This is a concept I’ve observed over the years. In the design and conducting of simulation we as facilitators and faculty members develop a shared mental model in what we see in a simulated environment, how we act in a simulated environment, and how we anticipate that our trainees will act in the simulated environment.
Embedded in the latter assumption is what I call the cognitive 3rd space of simulation. Conceptually this refers to the fact that participants of simulation in healthcare have a background thought process that is continuously assessing what they are seeing in the simulated environment and trying to decide what the facilitators are trying to indicate with the presence, and sometimes absence, of the various pieces of equipment, clinical finding replicas, and other accoutrements of the environmental stimulus associated with simulation. In other words there is a continuous background thought process trying to figure out is this that I am seeing supposed to be simulated or not.
In the real clinical environment where healthcare providers are gathering data from interviews, observations, physical examinations, test results etc. that feed into the eventual analysis which leads to a decision-making plan. This cognitive 3rd space associated with simulation is the fact that this continuous reconciliation of “what are they trying to simulate for me?” question that is continuously active in the mind of the trainees during simulation encounter in addition to the traditional process of data gathering analysis and treatment planning associated with the provision of real healthcare.
The degree of which a participant manages this third space is multifactorial and relates to many things including experience in the simulated environment, the orientation, the environment itself, their own confidence as well as the degree of buy-in that they have for the overall experience.

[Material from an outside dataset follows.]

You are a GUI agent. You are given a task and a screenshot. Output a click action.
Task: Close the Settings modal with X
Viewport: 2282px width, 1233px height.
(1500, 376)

Reconciling this requires us to make a conscious understanding that when we provide stimulus in the simulated environment it may or may not be interpreted by the participant of simulation in the same way that it was intended. Helping to control the potential variation and confusion that can result from this is embedded into the design of our simulations, briefings and orientation, equipment selection and the interactions that go on between participants and facilitators of simulation events.

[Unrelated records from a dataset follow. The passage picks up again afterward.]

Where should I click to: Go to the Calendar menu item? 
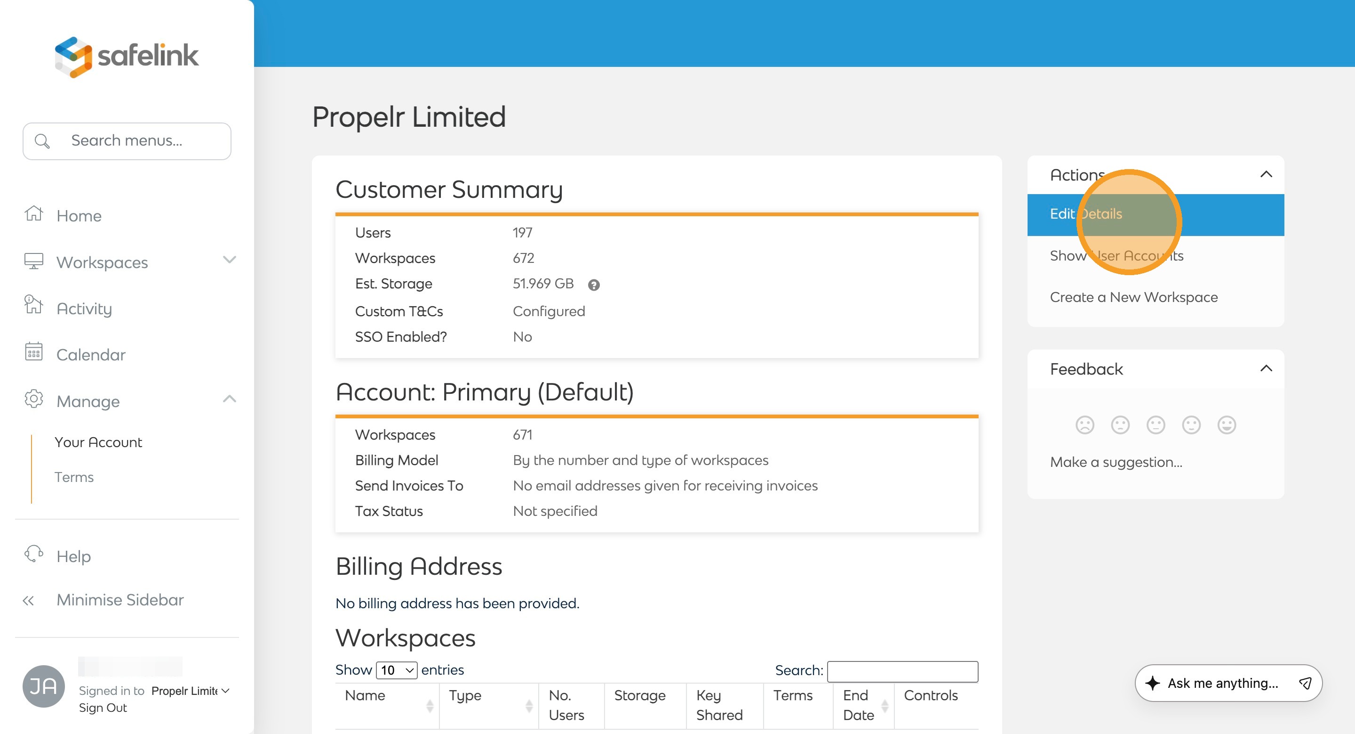(x=90, y=355)
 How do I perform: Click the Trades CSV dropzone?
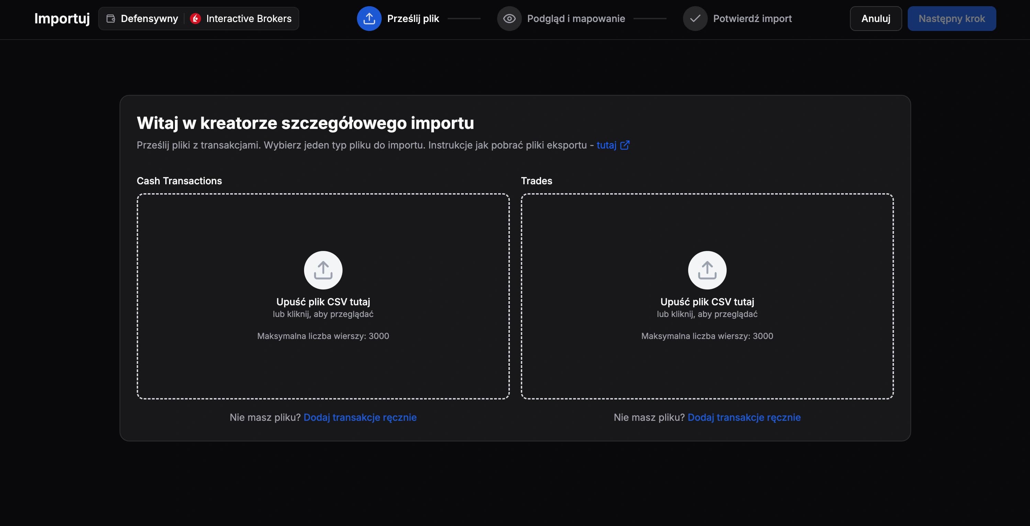(707, 296)
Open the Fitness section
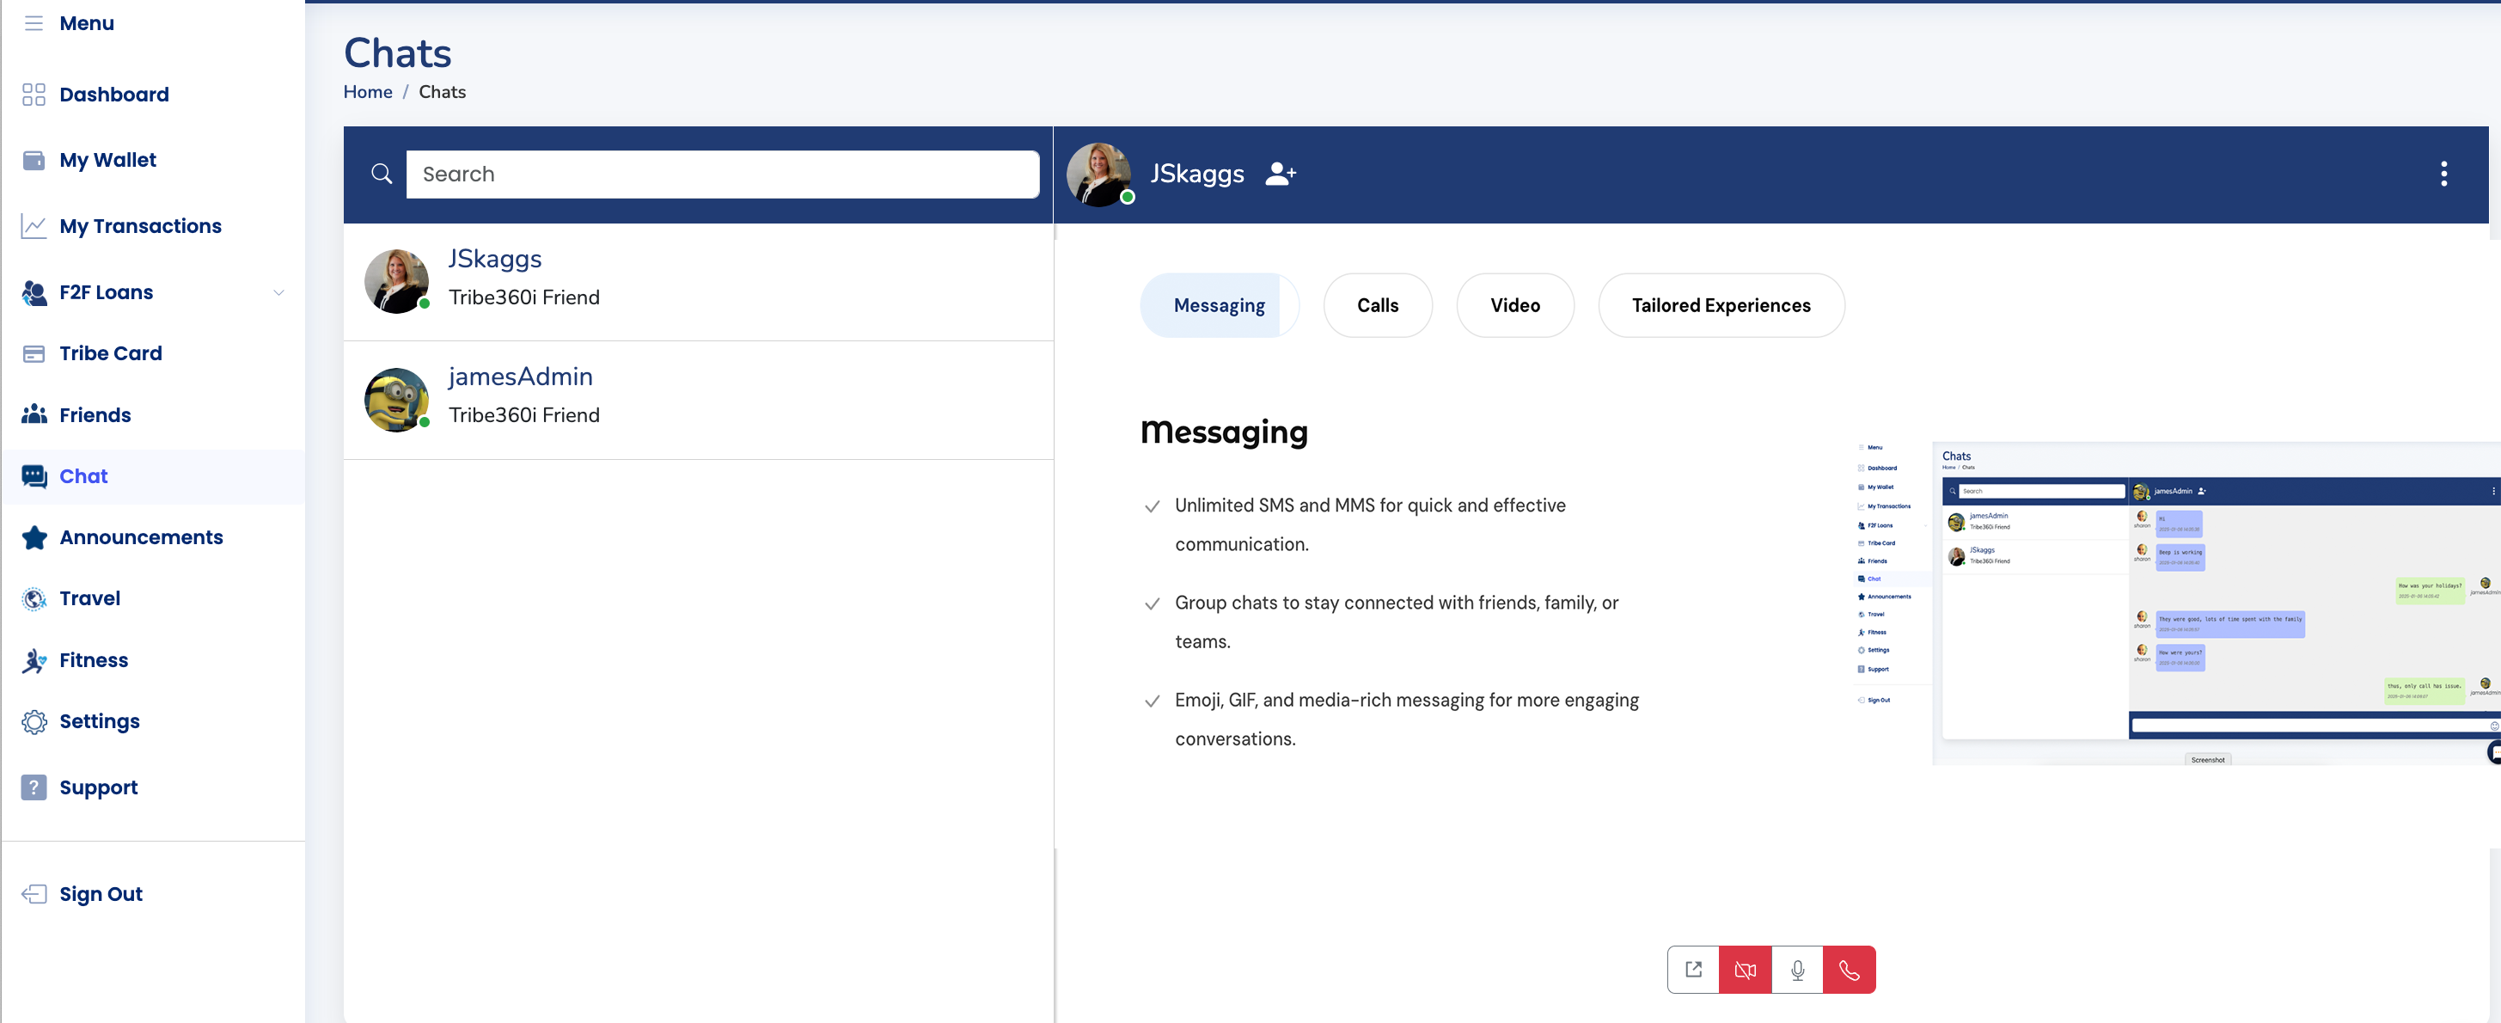 point(93,660)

A variant to this also relates to the environmental set up of the simulation space. Participants are often focusing on “clues” in the surroundings of the simulated clinical environment. For example, if they notice an intubation set up on the bedside tray table they may think “this scenario requires an intubation.” While in the simulation they may or may not perform an intubation in the patient as a result of the observation, however this thought process or separate thread of thought is extramural to the normal cognitive processing that might go on in caring for a real patient.

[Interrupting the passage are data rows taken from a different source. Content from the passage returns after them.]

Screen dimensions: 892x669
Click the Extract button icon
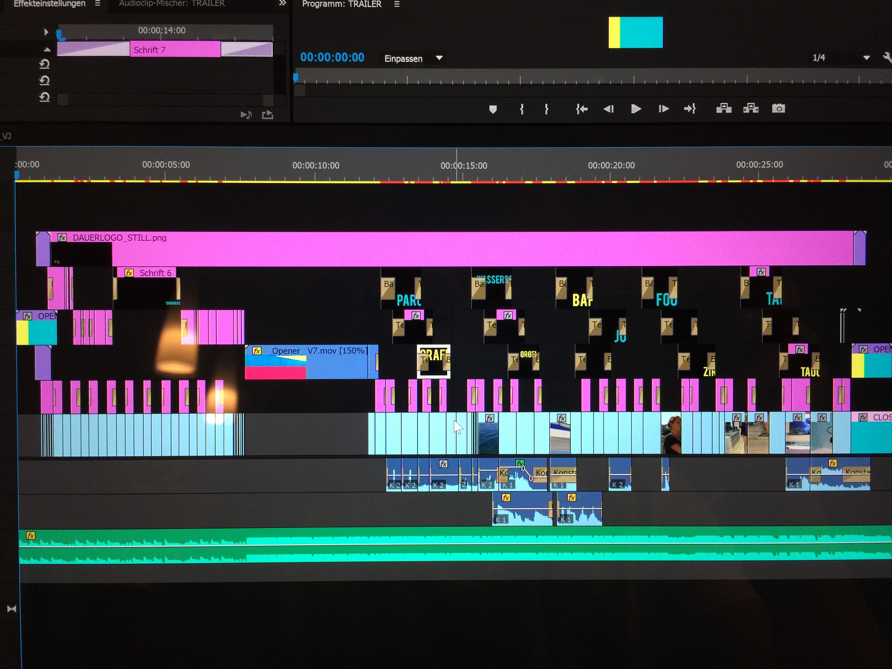click(x=750, y=108)
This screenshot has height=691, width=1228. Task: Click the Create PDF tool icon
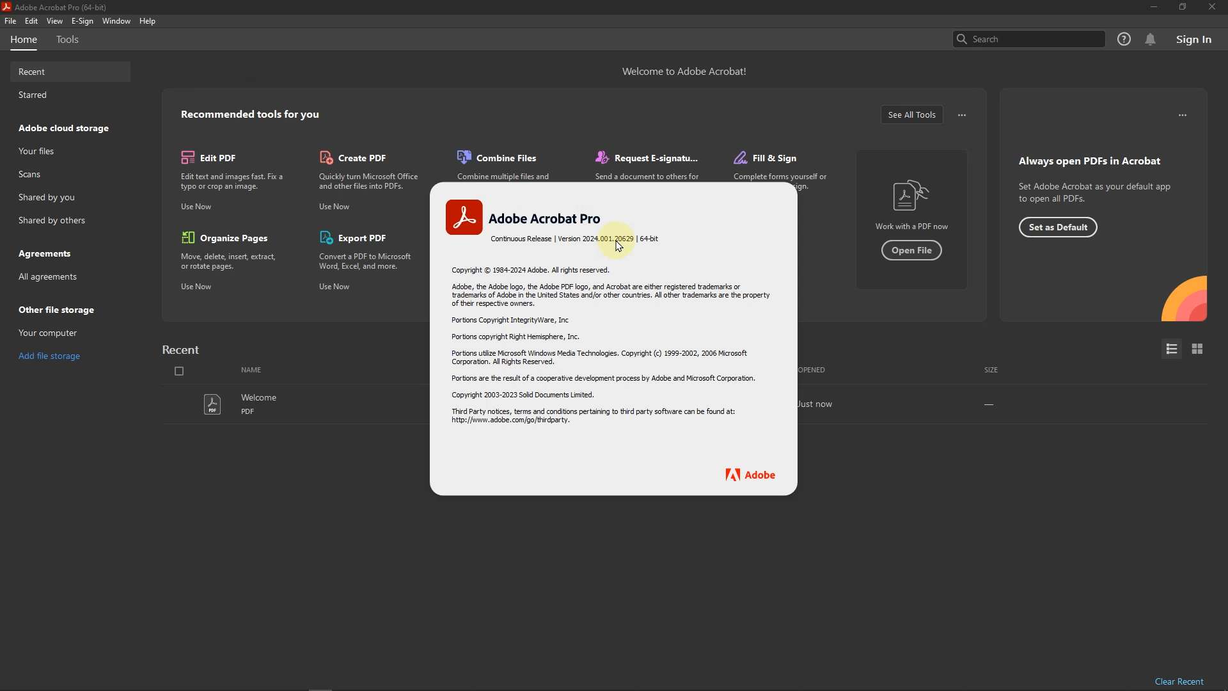(x=326, y=157)
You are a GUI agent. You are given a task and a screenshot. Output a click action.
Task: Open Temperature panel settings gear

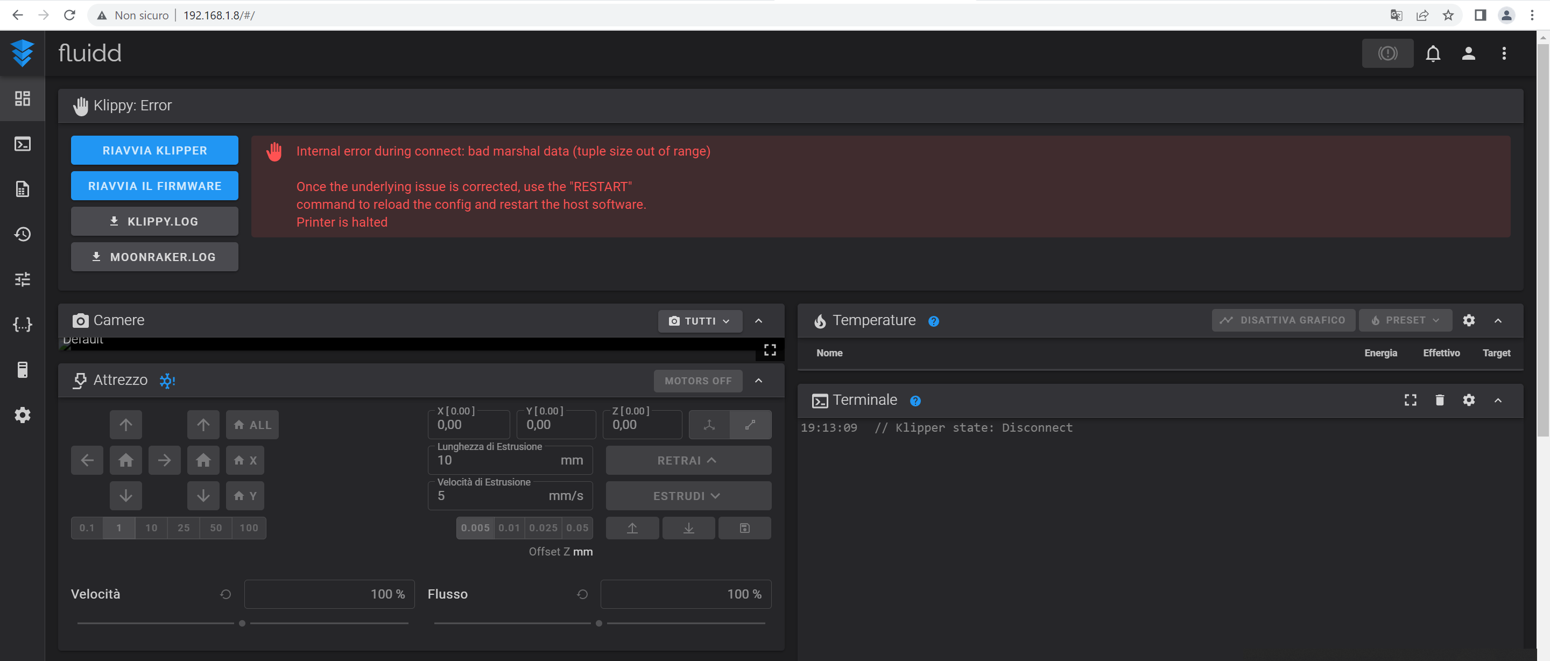pyautogui.click(x=1468, y=320)
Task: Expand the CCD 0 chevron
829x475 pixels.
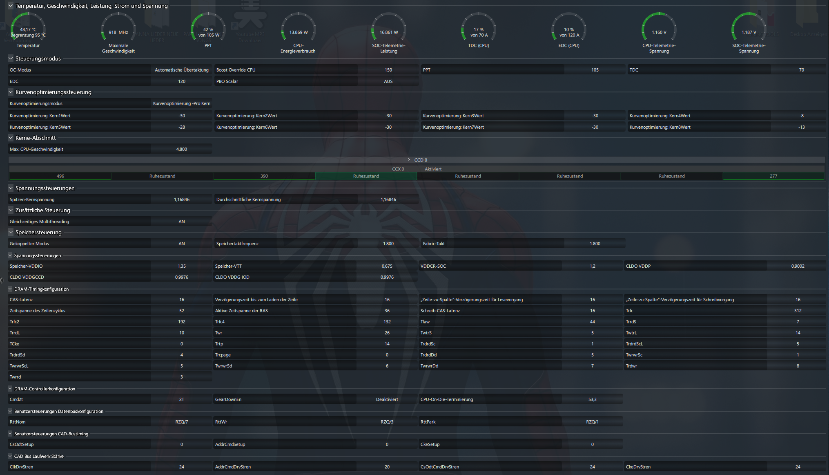Action: pyautogui.click(x=409, y=160)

As designers of simulations we must work to ensure that try to keep this interpretive grey zone minimized. This often runs afoul of the desire for many who try to recreate reality and go onto to develop the theatrics of simulations with clever remedies that may actually introduce further confusion into the mindset of the participant. The result may be an impediment in the ability to evaluate the performance in terms of the ability of the decisions to translate to the real care environment.